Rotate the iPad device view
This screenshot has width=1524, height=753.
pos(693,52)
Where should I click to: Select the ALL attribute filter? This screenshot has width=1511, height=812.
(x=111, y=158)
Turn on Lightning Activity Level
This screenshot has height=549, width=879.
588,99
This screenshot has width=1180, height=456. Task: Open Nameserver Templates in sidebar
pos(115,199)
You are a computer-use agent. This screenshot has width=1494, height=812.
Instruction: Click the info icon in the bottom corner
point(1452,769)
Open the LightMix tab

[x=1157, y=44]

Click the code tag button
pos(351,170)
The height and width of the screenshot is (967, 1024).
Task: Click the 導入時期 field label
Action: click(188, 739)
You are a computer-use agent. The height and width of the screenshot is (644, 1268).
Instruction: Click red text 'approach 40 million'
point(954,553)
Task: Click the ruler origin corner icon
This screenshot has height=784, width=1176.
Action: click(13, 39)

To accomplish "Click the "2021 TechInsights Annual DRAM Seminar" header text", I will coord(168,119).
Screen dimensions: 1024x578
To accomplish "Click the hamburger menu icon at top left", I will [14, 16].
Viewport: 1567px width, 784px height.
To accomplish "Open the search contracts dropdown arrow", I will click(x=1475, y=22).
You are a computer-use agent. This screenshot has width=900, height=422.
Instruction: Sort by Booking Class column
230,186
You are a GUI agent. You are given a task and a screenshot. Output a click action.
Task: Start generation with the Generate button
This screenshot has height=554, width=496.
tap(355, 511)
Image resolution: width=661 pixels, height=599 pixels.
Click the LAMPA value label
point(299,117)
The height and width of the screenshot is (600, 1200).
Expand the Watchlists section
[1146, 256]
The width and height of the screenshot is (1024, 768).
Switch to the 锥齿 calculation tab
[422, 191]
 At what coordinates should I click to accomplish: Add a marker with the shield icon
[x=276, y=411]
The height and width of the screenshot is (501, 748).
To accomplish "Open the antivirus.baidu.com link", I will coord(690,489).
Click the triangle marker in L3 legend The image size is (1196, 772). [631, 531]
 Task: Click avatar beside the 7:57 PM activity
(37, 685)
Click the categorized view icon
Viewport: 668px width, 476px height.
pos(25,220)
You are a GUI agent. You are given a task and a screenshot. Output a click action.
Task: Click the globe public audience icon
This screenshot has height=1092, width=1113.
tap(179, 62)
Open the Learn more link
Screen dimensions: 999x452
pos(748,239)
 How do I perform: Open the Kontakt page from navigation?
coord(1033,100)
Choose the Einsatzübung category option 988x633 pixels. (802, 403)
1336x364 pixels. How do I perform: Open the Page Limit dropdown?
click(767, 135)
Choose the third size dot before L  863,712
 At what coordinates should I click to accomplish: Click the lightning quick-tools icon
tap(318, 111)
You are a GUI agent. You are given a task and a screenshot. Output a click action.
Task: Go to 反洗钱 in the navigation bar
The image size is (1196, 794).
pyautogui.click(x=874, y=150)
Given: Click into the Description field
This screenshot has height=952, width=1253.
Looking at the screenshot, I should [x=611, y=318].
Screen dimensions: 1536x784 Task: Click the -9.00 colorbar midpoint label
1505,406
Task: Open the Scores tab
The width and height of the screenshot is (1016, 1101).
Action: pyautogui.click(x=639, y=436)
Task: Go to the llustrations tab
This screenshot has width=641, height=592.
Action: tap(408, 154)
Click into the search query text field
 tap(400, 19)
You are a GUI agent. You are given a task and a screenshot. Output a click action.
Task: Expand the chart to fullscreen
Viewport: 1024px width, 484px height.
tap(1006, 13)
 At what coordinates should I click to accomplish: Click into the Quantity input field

Instructions to follow:
Word for word, repeat each entry shown above.

The answer:
Rotate the iPad device view
This screenshot has width=1524, height=753.
pos(693,52)
Where should I click to: Select the ALL attribute filter? This screenshot has width=1511, height=812.
(x=111, y=158)
Turn on Lightning Activity Level
This screenshot has height=549, width=879.
588,99
This screenshot has width=1180, height=456. Task: Open Nameserver Templates in sidebar
pos(115,199)
You are a computer-use agent. This screenshot has width=1494, height=812.
Instruction: Click the info icon in the bottom corner
point(1452,769)
Open the LightMix tab

[x=1157, y=44]

Click the code tag button
pos(351,170)
The height and width of the screenshot is (967, 1024).
Task: Click the 導入時期 field label
Action: click(188, 739)
You are a computer-use agent. The height and width of the screenshot is (644, 1268).
Instruction: Click red text 'approach 40 million'
point(954,553)
Task: Click the ruler origin corner icon
This screenshot has height=784, width=1176.
Action: click(13, 39)

To accomplish "Click the "2021 TechInsights Annual DRAM Seminar" header text", I will coord(168,119).
Screen dimensions: 1024x578
To accomplish "Click the hamburger menu icon at top left", I will [14, 16].
Viewport: 1567px width, 784px height.
To accomplish "Open the search contracts dropdown arrow", I will click(x=1475, y=22).
You are a computer-use agent. This screenshot has width=900, height=422.
Instruction: Sort by Booking Class column
230,186
You are a GUI agent. You are given a task and a screenshot. Output a click action.
Task: Start generation with the Generate button
This screenshot has height=554, width=496.
tap(355, 511)
Image resolution: width=661 pixels, height=599 pixels.
Click the LAMPA value label
point(299,117)
The height and width of the screenshot is (600, 1200).
Expand the Watchlists section
[1146, 256]
The width and height of the screenshot is (1024, 768).
Switch to the 锥齿 calculation tab
[422, 191]
 At what coordinates should I click to accomplish: Add a marker with the shield icon
[x=276, y=411]
The height and width of the screenshot is (501, 748).
To accomplish "Open the antivirus.baidu.com link", I will coord(690,489).
Click the triangle marker in L3 legend The image size is (1196, 772). [631, 531]
 Task: Click avatar beside the 7:57 PM activity
(37, 685)
Click the categorized view icon
Viewport: 668px width, 476px height.
pos(25,220)
You are a GUI agent. You are given a task and a screenshot. Output a click action.
Task: Click the globe public audience icon
This screenshot has height=1092, width=1113.
tap(179, 62)
Open the Learn more link
Screen dimensions: 999x452
pos(748,239)
 How do I perform: Open the Kontakt page from navigation?
coord(1033,100)
Choose the Einsatzübung category option 988x633 pixels. (802, 403)
1336x364 pixels. How do I perform: Open the Page Limit dropdown?
click(767, 135)
Choose the third size dot before L  863,712
 At what coordinates should I click to accomplish: Click the lightning quick-tools icon
tap(318, 111)
You are a GUI agent. You are given a task and a screenshot. Output a click action.
Task: Go to 反洗钱 in the navigation bar
The image size is (1196, 794).
pyautogui.click(x=874, y=150)
Given: Click into the Description field
This screenshot has height=952, width=1253.
Looking at the screenshot, I should [x=611, y=318].
Screen dimensions: 1536x784 Task: Click the -9.00 colorbar midpoint label
1505,406
Task: Open the Scores tab
The width and height of the screenshot is (1016, 1101).
Action: pyautogui.click(x=639, y=436)
Task: Go to the llustrations tab
This screenshot has width=641, height=592.
Action: tap(408, 154)
Click into the search query text field
 tap(400, 19)
You are a GUI agent. You are given a task and a screenshot. Output a click action.
Task: Expand the chart to fullscreen
Viewport: 1024px width, 484px height.
tap(1006, 13)
 At what coordinates should I click to accomplish: Click into the Quantity input field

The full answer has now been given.